And for those keeping track at home, the first two items are national stories actually broken by Times reporters, a thing that as far as I can tell happens all too rarely these days.

But see, here's the deal. I can understand that Jehl's defector piece doesn't make it onto A1—what the story points to, that phony intelligence was fed by the INC to willing clients within the Bush war party, isn't much of a surprise, though I've never seen it documented to this degree before. And it's reasonable to want to set some limit on front-page coverage having to do with Iraq, and if it's a competition between Gettleman's assassination story and Jehl's report, I'd have gone with Gettleman too.

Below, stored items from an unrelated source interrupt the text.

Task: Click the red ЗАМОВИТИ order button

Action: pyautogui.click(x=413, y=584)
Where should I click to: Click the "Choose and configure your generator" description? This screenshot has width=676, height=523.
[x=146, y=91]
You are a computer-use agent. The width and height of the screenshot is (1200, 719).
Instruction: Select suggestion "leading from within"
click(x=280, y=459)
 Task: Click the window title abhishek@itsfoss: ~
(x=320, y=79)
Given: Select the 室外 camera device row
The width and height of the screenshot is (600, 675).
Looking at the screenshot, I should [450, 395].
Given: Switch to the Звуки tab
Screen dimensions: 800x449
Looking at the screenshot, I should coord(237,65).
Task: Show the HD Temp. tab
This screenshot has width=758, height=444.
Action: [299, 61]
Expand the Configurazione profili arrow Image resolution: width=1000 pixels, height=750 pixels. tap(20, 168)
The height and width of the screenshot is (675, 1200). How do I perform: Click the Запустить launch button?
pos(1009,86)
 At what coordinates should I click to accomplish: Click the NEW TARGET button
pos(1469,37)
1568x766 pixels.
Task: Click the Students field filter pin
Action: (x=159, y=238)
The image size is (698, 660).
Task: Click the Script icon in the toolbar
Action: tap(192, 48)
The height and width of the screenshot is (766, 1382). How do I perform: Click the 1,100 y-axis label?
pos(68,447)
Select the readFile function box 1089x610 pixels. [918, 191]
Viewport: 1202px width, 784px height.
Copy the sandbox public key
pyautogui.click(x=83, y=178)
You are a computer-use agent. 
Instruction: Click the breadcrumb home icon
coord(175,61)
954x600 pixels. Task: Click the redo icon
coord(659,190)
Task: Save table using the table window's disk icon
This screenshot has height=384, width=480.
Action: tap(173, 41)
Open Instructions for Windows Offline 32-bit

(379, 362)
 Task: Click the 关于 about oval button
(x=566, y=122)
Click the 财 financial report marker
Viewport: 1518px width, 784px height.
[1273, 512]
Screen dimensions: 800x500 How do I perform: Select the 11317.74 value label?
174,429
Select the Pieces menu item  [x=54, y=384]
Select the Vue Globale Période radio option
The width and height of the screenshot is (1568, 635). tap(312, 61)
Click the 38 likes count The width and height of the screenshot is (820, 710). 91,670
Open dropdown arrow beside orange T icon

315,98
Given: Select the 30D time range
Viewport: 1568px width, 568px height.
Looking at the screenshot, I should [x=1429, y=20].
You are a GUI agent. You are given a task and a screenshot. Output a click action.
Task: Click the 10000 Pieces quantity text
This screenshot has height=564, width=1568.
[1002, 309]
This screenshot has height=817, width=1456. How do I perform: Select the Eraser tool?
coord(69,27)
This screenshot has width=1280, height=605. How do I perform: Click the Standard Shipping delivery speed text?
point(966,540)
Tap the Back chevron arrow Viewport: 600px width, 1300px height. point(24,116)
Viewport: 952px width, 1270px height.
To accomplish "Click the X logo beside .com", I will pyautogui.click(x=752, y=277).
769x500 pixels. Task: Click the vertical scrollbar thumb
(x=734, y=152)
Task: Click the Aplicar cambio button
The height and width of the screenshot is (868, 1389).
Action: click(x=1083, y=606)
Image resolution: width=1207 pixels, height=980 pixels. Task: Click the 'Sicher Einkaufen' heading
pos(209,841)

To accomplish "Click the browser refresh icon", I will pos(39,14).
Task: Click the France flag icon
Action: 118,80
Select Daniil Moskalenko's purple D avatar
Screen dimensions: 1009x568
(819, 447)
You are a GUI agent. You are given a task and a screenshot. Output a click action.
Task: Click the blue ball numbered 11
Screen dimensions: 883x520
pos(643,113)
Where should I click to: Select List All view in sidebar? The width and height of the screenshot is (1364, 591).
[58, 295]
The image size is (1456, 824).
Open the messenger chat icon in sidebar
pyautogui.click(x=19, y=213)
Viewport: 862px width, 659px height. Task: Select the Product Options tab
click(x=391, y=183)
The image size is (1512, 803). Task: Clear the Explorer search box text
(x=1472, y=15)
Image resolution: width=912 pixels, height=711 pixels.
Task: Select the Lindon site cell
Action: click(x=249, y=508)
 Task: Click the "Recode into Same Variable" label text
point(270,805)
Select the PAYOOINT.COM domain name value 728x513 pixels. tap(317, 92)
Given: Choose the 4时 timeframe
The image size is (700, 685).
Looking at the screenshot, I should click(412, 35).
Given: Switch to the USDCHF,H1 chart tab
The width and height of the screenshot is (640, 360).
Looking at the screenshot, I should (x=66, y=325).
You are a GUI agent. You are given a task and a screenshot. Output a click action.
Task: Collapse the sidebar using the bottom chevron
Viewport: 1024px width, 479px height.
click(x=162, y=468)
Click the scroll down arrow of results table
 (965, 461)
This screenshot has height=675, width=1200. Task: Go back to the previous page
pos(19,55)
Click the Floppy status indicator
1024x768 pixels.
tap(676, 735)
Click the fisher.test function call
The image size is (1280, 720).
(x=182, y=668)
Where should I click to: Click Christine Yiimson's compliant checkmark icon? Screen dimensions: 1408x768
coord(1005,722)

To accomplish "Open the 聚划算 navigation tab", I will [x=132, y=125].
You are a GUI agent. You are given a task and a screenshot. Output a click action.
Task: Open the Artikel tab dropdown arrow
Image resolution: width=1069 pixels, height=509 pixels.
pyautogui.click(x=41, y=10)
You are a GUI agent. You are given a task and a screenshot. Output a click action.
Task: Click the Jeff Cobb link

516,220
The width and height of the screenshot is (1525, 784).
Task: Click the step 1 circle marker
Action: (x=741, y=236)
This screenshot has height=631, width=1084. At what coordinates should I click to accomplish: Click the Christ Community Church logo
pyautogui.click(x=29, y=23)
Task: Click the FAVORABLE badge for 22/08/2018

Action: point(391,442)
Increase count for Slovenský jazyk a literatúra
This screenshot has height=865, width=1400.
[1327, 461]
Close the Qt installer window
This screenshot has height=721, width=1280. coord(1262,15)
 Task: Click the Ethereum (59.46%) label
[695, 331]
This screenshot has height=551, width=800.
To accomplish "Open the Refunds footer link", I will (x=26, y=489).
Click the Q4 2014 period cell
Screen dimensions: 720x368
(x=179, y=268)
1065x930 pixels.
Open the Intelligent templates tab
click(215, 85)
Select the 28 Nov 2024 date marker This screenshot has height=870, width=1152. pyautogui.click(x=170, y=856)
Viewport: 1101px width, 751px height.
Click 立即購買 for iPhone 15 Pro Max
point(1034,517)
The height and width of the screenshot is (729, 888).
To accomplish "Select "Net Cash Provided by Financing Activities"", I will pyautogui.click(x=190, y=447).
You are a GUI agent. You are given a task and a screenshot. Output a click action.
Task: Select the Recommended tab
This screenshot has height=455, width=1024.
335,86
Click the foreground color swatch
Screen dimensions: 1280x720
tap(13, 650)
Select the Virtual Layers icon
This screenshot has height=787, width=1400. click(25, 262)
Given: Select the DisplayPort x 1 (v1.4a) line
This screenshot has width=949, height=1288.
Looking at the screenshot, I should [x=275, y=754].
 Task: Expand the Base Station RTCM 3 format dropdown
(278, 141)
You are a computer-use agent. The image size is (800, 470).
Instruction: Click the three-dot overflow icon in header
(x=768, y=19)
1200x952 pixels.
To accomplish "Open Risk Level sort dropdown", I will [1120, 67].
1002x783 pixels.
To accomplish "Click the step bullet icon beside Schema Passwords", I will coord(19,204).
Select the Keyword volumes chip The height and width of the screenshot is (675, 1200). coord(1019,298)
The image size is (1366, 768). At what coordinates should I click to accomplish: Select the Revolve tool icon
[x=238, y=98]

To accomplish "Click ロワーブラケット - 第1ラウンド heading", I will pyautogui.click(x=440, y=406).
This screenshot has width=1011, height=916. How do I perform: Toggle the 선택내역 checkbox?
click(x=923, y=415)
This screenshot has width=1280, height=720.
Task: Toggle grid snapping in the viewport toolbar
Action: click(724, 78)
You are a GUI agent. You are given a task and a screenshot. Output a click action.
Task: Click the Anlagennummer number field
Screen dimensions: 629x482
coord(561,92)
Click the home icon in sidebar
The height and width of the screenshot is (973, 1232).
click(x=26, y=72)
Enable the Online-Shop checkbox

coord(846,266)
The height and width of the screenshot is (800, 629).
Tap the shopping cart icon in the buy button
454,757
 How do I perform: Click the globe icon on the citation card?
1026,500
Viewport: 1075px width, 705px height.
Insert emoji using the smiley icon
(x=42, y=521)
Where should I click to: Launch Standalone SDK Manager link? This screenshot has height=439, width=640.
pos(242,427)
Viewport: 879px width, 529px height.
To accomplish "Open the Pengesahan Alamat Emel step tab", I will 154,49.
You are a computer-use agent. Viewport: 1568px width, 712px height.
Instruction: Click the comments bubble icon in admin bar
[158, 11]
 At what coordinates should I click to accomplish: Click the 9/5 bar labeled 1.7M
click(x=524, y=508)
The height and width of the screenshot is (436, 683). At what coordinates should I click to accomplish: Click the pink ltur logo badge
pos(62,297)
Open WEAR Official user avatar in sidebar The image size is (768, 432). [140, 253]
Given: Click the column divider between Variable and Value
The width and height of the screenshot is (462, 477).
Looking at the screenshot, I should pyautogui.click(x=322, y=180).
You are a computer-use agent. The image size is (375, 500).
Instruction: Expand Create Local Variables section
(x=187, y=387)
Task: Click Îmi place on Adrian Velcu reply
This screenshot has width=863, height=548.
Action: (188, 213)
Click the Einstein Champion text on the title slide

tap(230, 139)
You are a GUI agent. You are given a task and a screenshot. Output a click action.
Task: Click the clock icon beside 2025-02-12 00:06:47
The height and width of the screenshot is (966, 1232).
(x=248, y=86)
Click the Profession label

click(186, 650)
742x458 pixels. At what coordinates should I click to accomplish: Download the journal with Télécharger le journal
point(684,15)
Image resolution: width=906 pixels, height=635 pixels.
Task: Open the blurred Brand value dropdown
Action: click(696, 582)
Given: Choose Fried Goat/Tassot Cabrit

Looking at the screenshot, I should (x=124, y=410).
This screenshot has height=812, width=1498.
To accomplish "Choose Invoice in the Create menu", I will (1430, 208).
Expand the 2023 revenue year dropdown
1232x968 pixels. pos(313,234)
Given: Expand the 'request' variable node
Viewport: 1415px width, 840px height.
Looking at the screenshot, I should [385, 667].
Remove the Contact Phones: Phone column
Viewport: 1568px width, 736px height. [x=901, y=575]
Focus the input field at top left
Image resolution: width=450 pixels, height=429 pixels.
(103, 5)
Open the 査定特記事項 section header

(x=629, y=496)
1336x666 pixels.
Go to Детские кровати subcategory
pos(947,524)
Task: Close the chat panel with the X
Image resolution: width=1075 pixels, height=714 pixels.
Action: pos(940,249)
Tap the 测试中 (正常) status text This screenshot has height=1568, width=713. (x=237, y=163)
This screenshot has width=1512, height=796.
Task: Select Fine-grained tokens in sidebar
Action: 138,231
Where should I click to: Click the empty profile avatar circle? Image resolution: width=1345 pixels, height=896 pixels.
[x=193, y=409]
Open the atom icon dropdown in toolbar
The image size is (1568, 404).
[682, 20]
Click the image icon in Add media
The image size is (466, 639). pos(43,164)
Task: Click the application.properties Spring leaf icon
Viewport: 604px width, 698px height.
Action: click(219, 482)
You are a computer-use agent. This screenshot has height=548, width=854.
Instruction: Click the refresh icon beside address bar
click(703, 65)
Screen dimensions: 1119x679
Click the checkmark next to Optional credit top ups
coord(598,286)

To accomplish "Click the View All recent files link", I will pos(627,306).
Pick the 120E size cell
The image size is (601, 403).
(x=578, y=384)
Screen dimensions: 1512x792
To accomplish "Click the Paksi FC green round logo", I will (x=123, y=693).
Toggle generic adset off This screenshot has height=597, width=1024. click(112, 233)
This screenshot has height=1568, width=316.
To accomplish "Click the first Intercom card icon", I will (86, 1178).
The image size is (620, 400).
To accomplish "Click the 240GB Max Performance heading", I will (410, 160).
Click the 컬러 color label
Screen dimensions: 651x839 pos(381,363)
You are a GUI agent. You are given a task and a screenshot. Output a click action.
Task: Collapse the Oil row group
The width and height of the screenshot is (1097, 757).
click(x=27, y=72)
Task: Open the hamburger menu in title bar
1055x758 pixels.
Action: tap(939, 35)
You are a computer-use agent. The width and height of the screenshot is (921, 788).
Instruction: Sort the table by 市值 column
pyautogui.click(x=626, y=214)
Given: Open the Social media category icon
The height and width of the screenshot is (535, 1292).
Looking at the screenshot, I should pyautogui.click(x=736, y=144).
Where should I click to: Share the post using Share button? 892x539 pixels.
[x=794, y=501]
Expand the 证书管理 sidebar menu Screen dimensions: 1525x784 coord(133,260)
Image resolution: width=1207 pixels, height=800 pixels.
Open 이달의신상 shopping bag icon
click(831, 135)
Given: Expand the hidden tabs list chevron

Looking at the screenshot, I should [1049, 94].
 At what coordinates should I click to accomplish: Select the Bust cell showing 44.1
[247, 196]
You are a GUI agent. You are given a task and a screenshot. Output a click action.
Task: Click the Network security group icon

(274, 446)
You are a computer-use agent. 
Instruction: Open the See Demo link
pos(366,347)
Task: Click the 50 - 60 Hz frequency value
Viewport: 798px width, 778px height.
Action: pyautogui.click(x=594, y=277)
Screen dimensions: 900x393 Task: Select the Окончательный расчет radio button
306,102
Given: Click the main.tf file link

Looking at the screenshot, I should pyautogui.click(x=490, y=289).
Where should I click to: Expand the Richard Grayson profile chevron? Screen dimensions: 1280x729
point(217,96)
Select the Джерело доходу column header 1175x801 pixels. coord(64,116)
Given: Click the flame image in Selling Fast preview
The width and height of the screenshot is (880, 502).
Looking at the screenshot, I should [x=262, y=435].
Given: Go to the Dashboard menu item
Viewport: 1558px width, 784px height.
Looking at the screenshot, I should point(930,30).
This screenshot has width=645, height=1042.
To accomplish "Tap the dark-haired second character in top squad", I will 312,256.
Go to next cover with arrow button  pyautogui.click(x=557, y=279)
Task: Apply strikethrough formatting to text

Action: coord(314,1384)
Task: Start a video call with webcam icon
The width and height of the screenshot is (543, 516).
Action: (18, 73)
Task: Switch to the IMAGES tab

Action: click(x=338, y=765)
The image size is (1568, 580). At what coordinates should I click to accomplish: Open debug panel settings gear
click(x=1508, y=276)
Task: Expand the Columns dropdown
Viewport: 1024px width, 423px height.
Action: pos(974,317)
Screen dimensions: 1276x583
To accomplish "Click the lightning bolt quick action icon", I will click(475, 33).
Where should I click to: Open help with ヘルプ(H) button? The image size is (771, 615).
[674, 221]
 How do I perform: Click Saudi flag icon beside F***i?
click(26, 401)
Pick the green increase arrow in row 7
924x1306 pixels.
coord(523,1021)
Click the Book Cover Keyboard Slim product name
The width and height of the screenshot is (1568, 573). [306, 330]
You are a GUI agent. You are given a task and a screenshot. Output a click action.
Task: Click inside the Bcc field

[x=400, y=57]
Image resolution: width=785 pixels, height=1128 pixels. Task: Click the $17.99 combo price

But the Jehl piece isn't an Iraq story, it's a Washington story about Iraq-war intelligence: and on a day when an inquiry into that intelligence is the lead item, why does the defector story wind up on A6, with a brace of articles datelined in or near Iraq, and not on A8, devoted to coverage of the intelligence panel, where it would seem to belong? Maybe that looks like nitpicking. But notice as well that, in its placement of Sanger's article, the Times has broken with its usual practice, in the case of a major Presidential announcement, of locating an analysis piece on A1 in direct apposition to the straight-news report. In the slot where you'd expect Sanger's article to have gone appears instead—bizarrely—a tepid rehash of John Kerry's 1996 Senate campaign against William Weld. (The author, Kate Zernike, gambits for relevance by saying that "how John Kerry bounced back from being declared dead in 1996 provides valuable insights into him as a campaigner," but you can tell from the article her heart's not really in it.)

To me, the Kerry piece is the giveaway. I can only come to the conclusion that, on a day when their reporters aren't pulling enough punches, the Times editors'll make up for it by pulling a few of their own. The Dear Leader and his Great Crusade may be hurting a bit right now, but please, let's do what we can to minimize the damage, OK?